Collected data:

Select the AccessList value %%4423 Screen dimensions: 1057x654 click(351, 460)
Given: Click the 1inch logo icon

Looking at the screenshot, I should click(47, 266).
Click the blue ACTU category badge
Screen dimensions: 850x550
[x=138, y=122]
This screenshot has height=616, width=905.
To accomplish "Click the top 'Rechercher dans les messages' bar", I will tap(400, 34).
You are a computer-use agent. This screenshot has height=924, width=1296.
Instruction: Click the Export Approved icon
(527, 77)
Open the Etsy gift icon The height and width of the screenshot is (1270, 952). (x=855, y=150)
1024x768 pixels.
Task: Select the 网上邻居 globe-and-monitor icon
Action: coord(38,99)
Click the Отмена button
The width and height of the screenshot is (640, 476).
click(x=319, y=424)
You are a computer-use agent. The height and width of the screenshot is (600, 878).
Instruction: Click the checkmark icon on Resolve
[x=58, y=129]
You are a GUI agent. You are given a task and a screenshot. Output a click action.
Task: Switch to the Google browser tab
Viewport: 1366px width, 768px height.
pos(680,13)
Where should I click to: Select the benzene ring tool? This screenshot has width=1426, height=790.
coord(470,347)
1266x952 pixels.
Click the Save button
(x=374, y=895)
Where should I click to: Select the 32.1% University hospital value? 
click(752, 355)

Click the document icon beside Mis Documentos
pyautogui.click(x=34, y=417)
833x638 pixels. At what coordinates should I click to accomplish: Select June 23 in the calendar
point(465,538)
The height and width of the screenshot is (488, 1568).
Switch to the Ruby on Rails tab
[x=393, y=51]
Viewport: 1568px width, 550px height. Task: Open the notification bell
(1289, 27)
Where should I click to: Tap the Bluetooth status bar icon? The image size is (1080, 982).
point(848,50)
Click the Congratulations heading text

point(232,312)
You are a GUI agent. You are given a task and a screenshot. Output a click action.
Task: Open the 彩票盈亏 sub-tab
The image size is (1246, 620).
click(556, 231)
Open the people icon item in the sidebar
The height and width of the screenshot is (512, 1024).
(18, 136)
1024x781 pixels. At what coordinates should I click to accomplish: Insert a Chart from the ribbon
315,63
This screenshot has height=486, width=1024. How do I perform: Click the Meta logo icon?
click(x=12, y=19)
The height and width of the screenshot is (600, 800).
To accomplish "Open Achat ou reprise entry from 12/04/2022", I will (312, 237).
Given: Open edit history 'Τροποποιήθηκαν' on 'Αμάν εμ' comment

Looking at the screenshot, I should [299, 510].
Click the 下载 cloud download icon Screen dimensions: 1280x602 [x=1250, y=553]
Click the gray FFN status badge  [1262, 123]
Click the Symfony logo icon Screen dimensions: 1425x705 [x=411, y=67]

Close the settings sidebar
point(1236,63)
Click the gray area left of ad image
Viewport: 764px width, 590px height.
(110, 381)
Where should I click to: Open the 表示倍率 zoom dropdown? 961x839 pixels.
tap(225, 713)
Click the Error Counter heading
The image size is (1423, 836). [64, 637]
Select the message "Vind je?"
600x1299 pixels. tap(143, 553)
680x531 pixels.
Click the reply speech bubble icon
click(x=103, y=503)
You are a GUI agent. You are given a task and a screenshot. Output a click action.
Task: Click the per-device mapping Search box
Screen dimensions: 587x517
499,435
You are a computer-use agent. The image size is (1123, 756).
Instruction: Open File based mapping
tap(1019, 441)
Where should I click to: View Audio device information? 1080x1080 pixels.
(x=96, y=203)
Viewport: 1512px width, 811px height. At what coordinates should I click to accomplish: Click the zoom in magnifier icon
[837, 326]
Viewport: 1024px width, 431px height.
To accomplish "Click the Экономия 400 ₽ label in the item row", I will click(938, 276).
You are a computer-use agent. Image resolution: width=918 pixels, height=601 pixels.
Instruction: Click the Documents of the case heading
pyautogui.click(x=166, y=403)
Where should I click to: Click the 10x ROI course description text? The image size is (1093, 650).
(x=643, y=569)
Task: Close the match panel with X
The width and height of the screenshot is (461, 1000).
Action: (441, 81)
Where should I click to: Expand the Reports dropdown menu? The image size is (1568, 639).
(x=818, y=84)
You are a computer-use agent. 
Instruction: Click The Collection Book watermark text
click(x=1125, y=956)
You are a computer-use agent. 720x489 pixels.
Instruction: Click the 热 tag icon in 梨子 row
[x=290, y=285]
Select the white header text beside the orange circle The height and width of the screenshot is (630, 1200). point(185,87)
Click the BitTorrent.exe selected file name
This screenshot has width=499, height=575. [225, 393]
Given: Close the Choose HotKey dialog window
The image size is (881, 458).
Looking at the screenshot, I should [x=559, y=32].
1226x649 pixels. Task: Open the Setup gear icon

Activity
Each line above must be printed exactly as it appears.

Answer to this exercise
Select the AccessList value %%4423 Screen dimensions: 1057x654 click(351, 460)
Given: Click the 1inch logo icon

Looking at the screenshot, I should click(47, 266).
Click the blue ACTU category badge
Screen dimensions: 850x550
[x=138, y=122]
This screenshot has height=616, width=905.
To accomplish "Click the top 'Rechercher dans les messages' bar", I will tap(400, 34).
You are a computer-use agent. This screenshot has height=924, width=1296.
Instruction: Click the Export Approved icon
(527, 77)
Open the Etsy gift icon The height and width of the screenshot is (1270, 952). (x=855, y=150)
1024x768 pixels.
Task: Select the 网上邻居 globe-and-monitor icon
Action: coord(38,99)
Click the Отмена button
The width and height of the screenshot is (640, 476).
click(x=319, y=424)
You are a computer-use agent. The height and width of the screenshot is (600, 878).
Instruction: Click the checkmark icon on Resolve
[x=58, y=129]
You are a GUI agent. You are given a task and a screenshot. Output a click action.
Task: Switch to the Google browser tab
Viewport: 1366px width, 768px height.
pos(680,13)
Where should I click to: Select the benzene ring tool? This screenshot has width=1426, height=790.
coord(470,347)
1266x952 pixels.
Click the Save button
(x=374, y=895)
Where should I click to: Select the 32.1% University hospital value? 
click(752, 355)

Click the document icon beside Mis Documentos
pyautogui.click(x=34, y=417)
833x638 pixels. At what coordinates should I click to accomplish: Select June 23 in the calendar
point(465,538)
The height and width of the screenshot is (488, 1568).
Switch to the Ruby on Rails tab
[x=393, y=51]
Viewport: 1568px width, 550px height. Task: Open the notification bell
(1289, 27)
Where should I click to: Tap the Bluetooth status bar icon? The image size is (1080, 982).
point(848,50)
Click the Congratulations heading text

point(232,312)
You are a GUI agent. You are given a task and a screenshot. Output a click action.
Task: Open the 彩票盈亏 sub-tab
The image size is (1246, 620).
click(556, 231)
Open the people icon item in the sidebar
The height and width of the screenshot is (512, 1024).
(18, 136)
1024x781 pixels. At what coordinates should I click to accomplish: Insert a Chart from the ribbon
315,63
This screenshot has height=486, width=1024. How do I perform: Click the Meta logo icon?
click(x=12, y=19)
The height and width of the screenshot is (600, 800).
To accomplish "Open Achat ou reprise entry from 12/04/2022", I will (312, 237).
Given: Open edit history 'Τροποποιήθηκαν' on 'Αμάν εμ' comment

Looking at the screenshot, I should [299, 510].
Click the 下载 cloud download icon Screen dimensions: 1280x602 [x=1250, y=553]
Click the gray FFN status badge  [1262, 123]
Click the Symfony logo icon Screen dimensions: 1425x705 [x=411, y=67]

Close the settings sidebar
point(1236,63)
Click the gray area left of ad image
Viewport: 764px width, 590px height.
(110, 381)
Where should I click to: Open the 表示倍率 zoom dropdown? 961x839 pixels.
tap(225, 713)
Click the Error Counter heading
The image size is (1423, 836). [64, 637]
Select the message "Vind je?"
600x1299 pixels. tap(143, 553)
680x531 pixels.
Click the reply speech bubble icon
click(x=103, y=503)
You are a GUI agent. You are given a task and a screenshot. Output a click action.
Task: Click the per-device mapping Search box
Screen dimensions: 587x517
499,435
You are a computer-use agent. The image size is (1123, 756).
Instruction: Open File based mapping
tap(1019, 441)
Where should I click to: View Audio device information? 1080x1080 pixels.
(x=96, y=203)
Viewport: 1512px width, 811px height. At what coordinates should I click to accomplish: Click the zoom in magnifier icon
[837, 326]
Viewport: 1024px width, 431px height.
To accomplish "Click the Экономия 400 ₽ label in the item row", I will click(938, 276).
You are a computer-use agent. Image resolution: width=918 pixels, height=601 pixels.
Instruction: Click the Documents of the case heading
pyautogui.click(x=166, y=403)
Where should I click to: Click the 10x ROI course description text? The image size is (1093, 650).
(x=643, y=569)
Task: Close the match panel with X
The width and height of the screenshot is (461, 1000).
Action: (441, 81)
Where should I click to: Expand the Reports dropdown menu? The image size is (1568, 639).
(x=818, y=84)
You are a computer-use agent. 
Instruction: Click The Collection Book watermark text
click(x=1125, y=956)
You are a computer-use agent. 720x489 pixels.
Instruction: Click the 热 tag icon in 梨子 row
[x=290, y=285]
Select the white header text beside the orange circle The height and width of the screenshot is (630, 1200). point(185,87)
Click the BitTorrent.exe selected file name
This screenshot has width=499, height=575. [225, 393]
Given: Close the Choose HotKey dialog window
The image size is (881, 458).
Looking at the screenshot, I should [x=559, y=32].
1226x649 pixels. Task: Open the Setup gear icon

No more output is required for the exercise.